┌─ Records provided

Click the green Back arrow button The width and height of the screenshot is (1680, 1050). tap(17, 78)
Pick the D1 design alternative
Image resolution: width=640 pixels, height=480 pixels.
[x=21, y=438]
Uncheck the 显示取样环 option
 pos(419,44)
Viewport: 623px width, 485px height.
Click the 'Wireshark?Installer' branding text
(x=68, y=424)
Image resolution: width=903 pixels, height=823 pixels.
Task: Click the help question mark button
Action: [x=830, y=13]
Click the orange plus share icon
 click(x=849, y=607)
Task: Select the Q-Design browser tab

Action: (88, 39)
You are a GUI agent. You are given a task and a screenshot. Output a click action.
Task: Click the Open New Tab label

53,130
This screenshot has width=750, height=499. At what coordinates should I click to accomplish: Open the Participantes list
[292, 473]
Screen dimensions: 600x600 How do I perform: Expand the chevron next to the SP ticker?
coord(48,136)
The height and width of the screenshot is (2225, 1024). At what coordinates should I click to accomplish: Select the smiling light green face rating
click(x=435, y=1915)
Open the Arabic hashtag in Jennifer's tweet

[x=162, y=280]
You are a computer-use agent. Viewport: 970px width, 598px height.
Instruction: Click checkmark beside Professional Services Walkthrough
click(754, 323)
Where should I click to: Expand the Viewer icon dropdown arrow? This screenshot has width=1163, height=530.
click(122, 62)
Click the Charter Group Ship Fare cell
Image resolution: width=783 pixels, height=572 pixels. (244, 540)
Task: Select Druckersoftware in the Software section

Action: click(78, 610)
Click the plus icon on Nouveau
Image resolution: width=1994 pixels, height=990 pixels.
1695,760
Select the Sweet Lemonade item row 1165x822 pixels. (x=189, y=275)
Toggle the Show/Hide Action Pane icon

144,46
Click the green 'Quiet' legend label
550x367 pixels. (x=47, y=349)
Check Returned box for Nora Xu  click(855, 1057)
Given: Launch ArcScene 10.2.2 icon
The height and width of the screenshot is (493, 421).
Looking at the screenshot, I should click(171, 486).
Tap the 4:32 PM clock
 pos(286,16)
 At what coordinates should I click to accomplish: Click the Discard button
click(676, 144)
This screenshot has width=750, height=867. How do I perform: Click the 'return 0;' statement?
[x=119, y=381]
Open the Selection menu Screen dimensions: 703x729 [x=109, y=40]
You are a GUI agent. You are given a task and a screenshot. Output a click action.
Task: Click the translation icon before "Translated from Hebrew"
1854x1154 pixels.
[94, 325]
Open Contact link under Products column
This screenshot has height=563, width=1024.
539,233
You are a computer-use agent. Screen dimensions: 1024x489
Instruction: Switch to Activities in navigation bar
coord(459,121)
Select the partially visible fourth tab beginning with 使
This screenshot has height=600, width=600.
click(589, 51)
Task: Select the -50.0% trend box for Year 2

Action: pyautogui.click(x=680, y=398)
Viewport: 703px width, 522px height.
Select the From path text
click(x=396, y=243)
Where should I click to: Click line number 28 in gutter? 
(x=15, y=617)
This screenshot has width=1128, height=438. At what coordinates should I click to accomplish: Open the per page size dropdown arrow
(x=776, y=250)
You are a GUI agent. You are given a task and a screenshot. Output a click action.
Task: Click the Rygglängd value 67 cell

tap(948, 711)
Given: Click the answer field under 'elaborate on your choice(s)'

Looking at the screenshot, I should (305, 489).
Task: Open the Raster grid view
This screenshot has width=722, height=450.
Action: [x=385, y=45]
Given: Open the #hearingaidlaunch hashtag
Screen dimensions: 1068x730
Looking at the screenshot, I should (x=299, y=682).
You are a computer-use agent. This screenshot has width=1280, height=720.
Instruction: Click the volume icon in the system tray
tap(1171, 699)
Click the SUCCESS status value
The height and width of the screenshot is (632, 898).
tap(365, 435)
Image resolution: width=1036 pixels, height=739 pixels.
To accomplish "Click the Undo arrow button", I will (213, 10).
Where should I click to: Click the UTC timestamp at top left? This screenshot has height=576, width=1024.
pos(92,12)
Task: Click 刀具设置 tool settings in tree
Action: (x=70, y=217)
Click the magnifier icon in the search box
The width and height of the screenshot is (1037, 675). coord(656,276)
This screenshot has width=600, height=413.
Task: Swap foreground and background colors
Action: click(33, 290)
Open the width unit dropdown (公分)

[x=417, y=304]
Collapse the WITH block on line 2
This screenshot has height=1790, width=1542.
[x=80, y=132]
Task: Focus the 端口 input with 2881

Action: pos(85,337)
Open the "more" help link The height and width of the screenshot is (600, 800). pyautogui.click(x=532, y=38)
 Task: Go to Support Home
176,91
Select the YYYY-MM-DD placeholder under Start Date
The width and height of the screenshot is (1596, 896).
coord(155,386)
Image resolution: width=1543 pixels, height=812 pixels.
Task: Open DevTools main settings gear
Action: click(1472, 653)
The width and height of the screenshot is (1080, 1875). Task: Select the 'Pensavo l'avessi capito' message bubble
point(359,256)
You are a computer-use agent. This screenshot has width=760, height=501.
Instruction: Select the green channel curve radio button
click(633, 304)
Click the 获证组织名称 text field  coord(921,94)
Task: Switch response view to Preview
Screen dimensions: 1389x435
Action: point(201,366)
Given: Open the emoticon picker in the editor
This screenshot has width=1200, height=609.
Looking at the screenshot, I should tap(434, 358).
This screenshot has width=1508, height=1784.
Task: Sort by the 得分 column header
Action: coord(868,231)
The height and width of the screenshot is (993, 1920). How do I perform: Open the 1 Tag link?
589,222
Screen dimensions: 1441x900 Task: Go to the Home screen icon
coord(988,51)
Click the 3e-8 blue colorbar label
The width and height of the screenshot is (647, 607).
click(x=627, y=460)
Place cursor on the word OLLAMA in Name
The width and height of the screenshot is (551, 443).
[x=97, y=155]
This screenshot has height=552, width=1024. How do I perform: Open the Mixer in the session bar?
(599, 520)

└─

**Problem to work on**
Every line in the records that holds the word "Viewport" should be copied into the answer.

**Reply**
Viewport: 623px width, 485px height.
You are a computer-use agent. Viewport: 970px width, 598px height.
Viewport: 703px width, 522px height.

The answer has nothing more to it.